### Task description
Copy out the passage on the Halo games' storytelling word for word, from start to finish.

### Provided passage
--------

Halo is vast, confusing and messy. For some reason, exposition goes out the window when each game gets up to speed - unless that exposition is to do with taking down shields, blowing stuff up, fetching something or moving something from geometrically designed alien outpost A to exploded spaceship B.
The minutiae get attention, sure. But no-one ever thinks to slow stuff down and explain the current state of the Halo Universe to newcomers, or to people who completed the last game while drunk.
Perhaps 'Last time! On Halo!' introductions would be a little extreme. I wouldn't have enjoyed Halo 3 explaining its conclusion six times over, showing us Master Chief's final scenes from two different viewpoints and furiously underlining all the above in red felt-tip, in the manner of Black Ops.

--------

### Extracted records
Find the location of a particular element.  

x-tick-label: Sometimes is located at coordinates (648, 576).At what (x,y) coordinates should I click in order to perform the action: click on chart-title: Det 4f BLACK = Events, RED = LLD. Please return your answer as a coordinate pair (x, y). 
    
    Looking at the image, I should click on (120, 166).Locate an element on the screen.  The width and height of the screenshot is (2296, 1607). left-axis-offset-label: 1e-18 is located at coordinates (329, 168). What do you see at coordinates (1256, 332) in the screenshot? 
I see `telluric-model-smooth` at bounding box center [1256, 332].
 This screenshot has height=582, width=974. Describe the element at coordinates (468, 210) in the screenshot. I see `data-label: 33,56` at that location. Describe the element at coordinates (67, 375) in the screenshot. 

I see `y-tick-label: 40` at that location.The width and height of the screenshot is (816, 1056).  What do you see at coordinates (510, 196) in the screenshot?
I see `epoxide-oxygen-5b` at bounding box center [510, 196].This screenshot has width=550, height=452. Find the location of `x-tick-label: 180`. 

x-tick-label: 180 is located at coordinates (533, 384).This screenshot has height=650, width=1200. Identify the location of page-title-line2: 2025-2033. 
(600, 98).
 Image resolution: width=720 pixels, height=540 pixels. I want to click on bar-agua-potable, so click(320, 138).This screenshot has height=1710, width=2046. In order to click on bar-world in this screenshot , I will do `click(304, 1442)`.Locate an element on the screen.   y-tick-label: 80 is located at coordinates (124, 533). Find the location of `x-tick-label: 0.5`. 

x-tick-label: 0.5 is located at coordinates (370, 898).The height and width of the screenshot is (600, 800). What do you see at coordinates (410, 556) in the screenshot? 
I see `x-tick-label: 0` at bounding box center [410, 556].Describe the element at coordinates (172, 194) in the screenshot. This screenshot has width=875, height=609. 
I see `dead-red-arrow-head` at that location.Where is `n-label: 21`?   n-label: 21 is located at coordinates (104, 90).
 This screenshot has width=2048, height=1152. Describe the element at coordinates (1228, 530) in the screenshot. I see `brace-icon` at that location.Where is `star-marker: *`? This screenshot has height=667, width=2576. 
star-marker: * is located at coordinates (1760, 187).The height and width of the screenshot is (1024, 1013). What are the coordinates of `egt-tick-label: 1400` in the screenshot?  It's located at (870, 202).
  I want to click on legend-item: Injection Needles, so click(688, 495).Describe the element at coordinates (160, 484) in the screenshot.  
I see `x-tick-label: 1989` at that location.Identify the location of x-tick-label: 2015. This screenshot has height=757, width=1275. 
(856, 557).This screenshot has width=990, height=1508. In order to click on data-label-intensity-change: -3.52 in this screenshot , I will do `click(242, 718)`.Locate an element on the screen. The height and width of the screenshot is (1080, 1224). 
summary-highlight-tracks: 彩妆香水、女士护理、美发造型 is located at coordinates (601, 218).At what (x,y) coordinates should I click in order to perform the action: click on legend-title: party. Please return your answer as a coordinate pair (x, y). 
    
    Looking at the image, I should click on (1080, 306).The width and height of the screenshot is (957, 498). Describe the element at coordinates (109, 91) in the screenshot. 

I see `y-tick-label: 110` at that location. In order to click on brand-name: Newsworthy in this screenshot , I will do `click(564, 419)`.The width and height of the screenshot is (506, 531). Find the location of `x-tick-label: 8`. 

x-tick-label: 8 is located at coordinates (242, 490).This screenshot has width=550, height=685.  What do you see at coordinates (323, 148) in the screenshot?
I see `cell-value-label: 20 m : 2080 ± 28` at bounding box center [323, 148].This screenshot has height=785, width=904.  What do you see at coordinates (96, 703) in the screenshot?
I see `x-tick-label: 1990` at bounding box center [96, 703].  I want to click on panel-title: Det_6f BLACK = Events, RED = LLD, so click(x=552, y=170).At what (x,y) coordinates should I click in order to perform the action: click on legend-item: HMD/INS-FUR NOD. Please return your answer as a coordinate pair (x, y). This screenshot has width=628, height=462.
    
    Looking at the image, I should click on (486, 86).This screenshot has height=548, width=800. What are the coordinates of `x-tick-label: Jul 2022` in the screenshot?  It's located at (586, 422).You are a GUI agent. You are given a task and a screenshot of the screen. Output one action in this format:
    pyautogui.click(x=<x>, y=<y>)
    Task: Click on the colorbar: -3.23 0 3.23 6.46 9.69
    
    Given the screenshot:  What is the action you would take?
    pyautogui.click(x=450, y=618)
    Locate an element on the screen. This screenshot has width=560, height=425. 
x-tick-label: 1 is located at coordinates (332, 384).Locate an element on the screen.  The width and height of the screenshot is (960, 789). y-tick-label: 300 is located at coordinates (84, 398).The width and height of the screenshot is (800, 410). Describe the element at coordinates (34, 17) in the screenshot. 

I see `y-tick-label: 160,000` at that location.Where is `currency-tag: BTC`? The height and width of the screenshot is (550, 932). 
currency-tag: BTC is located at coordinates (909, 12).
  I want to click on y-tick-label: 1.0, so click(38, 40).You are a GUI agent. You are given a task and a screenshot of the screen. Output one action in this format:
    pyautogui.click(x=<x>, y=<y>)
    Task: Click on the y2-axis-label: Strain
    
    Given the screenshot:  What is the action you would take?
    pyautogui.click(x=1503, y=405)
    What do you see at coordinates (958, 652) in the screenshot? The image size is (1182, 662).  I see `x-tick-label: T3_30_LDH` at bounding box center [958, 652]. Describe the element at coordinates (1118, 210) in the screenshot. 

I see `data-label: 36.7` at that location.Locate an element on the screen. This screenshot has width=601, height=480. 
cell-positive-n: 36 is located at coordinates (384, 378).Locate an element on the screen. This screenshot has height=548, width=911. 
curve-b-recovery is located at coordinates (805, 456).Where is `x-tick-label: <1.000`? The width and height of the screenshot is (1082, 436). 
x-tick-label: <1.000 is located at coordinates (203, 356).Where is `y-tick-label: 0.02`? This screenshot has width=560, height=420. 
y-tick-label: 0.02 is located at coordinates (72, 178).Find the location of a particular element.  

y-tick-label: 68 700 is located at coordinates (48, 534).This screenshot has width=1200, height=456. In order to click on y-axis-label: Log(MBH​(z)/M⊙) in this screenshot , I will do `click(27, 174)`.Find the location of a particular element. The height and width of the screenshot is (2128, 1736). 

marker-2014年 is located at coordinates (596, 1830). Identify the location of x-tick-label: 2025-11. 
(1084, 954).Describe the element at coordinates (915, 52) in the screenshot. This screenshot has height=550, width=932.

--------

### Response
Halo is vast, confusing and messy. For some reason, exposition goes out the window when each game gets up to speed - unless that exposition is to do with taking down shields, blowing stuff up, fetching something or moving something from geometrically designed alien outpost A to exploded spaceship B.
The minutiae get attention, sure. But no-one ever thinks to slow stuff down and explain the current state of the Halo Universe to newcomers, or to people who completed the last game while drunk.
Perhaps 'Last time! On Halo!' introductions would be a little extreme. I wouldn't have enjoyed Halo 3 explaining its conclusion six times over, showing us Master Chief's final scenes from two different viewpoints and furiously underlining all the above in red felt-tip, in the manner of Black Ops.